Verdi's opera Don Carlo, with a libretto adapted from the play by Schiller, was first mounted in Paris in 1867, to be revised and staged in Milan in its new form in 1884. The drama centres on the love of Don Carlo, son of Philip II of Spain, and his father's third wife, Elisabetta. Matters are further complicated by the activities of Rodrigo, eager for the liberation of the Spanish Netherlands and enlisting Carlo in his cause.

Giacomo Aragall
The Spanish tenor Giacomo Aragall was born in Barcelona and as a child was a chorister at Santa Maria dei Mar. He embarked on serious study as a singer i at the age of nineteen with Jaime Francesco Puig and success in the 1962 Bilbao J Singing Competition won him a scholarship for study in Milan with Vladimiro i Badiani. In the same year he won first prize in the Voci Verdiani Competition in Bussetto. After his acclaimed debut at the Teatro La Fenice in Venice in the opera Gerusalemme and outstanding success in Palermo, he was engaged by La Scala, Milan, where he sang in La Bohème and L'amico Fritz, the youngest tenor to make his debut there. Appearances in the other major Italian opera-houses, followed. In 1965 he sang in Rigoletto at the Verona Arena and three years later made his debut at the Metropolitan in New York. Since then he has appeared in the principal opera-houses of Europe and the Americas. He has recorded major operatic roles for companies that include Decca, Erato/RCA and Eurodisc.

Eduard Tumagian
The baritone Eduard Tumagian made his debut at La Scala in the role of Nabucco, under the direction of Riccardo Muti. He has since appeared at the same opera-house in the first staging of Flavio Testi's opera Richard III in 1987 and in Verdi's I due Foscari and I Vespri Siciliani in 1988 and 1989. He has also appeared at the Opera in Paris, in Lyon, Toulouse, Montpellier, Hamburg, Frankfurt, Munich, Vienna, Zürich and Amsterdam. He made his first stage appearance at the opera in Bucharest, his native city, and after victory in a number of international competitions he was invited to appear at the Opera of the Rhine in Strasbourg, where he sang the roles of Posa, Germont, Rigoletto and Scarpia. In 1985 he sang the part of Napoleon in a concert performance of Prokofiev's War and Peace under Mstislav Rostropovich which was later recorded. Eduard Tumagian made his American debut in 1986 in La forza dei destino in Pittsburgh and later roles in America have included Nabucco under Riccardo Muti in Philadelphia and New York.
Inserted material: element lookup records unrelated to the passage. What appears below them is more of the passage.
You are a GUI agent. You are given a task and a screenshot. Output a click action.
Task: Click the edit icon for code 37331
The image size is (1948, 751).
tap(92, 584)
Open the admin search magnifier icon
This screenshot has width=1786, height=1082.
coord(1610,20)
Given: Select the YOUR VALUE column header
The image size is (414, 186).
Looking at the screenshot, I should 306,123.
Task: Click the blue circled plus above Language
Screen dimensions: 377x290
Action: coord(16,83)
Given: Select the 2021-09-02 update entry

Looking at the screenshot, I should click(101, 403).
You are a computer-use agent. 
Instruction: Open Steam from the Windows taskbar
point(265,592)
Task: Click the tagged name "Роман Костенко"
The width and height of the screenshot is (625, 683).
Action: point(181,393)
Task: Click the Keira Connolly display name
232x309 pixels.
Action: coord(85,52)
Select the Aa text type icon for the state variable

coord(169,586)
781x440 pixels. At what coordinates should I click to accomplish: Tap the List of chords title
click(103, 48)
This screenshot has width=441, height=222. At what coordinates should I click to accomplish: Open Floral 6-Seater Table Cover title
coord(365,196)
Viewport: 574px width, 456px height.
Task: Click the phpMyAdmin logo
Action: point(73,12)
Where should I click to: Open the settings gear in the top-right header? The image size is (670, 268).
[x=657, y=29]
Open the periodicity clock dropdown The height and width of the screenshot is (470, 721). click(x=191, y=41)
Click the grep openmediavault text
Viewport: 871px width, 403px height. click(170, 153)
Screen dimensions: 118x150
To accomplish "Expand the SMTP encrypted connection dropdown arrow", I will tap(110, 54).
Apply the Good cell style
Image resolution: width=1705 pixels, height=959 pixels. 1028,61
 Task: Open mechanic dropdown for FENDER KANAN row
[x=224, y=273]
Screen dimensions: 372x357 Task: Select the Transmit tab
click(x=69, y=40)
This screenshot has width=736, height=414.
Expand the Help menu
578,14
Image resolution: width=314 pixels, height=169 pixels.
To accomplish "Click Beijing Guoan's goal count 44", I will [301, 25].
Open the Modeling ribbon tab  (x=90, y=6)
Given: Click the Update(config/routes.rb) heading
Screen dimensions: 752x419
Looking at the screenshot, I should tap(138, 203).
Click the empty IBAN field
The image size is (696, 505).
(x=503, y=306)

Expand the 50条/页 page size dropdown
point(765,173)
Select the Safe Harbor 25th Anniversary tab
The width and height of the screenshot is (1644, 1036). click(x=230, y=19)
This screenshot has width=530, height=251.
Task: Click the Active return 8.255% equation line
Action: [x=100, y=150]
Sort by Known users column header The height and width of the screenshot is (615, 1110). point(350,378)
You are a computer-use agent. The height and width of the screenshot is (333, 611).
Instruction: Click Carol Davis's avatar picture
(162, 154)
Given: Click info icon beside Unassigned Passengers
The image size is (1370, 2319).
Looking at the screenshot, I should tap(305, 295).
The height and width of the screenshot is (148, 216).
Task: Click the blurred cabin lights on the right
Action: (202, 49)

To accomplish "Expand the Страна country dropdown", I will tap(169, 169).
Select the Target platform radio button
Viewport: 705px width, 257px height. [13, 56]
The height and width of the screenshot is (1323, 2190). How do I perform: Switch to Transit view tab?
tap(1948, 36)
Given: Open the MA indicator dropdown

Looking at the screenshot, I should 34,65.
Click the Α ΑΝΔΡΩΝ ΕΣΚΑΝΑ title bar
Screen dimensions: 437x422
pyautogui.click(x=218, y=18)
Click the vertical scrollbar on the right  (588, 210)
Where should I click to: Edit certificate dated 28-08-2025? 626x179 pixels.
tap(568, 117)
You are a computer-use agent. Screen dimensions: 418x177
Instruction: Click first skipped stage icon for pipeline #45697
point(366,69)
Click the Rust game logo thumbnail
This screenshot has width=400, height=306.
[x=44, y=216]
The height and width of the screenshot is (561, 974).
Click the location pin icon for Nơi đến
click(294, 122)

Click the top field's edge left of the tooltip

Czecho-Slovak Radio Symphony Orchestra (Bratislava)

The Czecho-Slovak Radio Symphony Orchestra (Bratislava), the oldest symphonic ensemble in Slovakia, was founded in 1929 at the instance of Milos Ruppeldt and Oskar Nedbal, prominent personalities in the sphere of music. Ondrej Lenard was appointed its conductor in 1970 and in 1977 its conductor-in- chief. The orchestra has given successful concerts both at home and abroad, in Germany, Russia, Bulgaria, Denmark, France, Spain, Italy, Great Britain, Hong Kong and Japan. For Marco Polo the orchestra has recorded works by Glazunov, Gliere, Miaskovsky and other late romantic composers and film music of Honegger, Bliss, Ibert and Khachaturian as well as several volumes of the label's Johann Strauss Edition. Naxos recordings include symphonies and ballets by Tchaikovsky, and symphonies by Berlioz and Saint-Saëns.

Alexander Rahbari
Alexander Rahbari was born in Iran in 1948 and was trained as a conductor at the Vienna Music Academy as a pupil of von Einem, Swarowsky and Österreicher. On his return to Iran he was appointed director of the Teheran Conservatory of Music and took a leading position in the cultural development of his country. In 1977 he moved to Europe, winning first prize in the Besançon International Conductors' Competition and the Geneva silver medal. In the 1986- 87 season he appeared for the first time with the BRT Philharmonic and in September 1988, accepted appointment as principal conductor.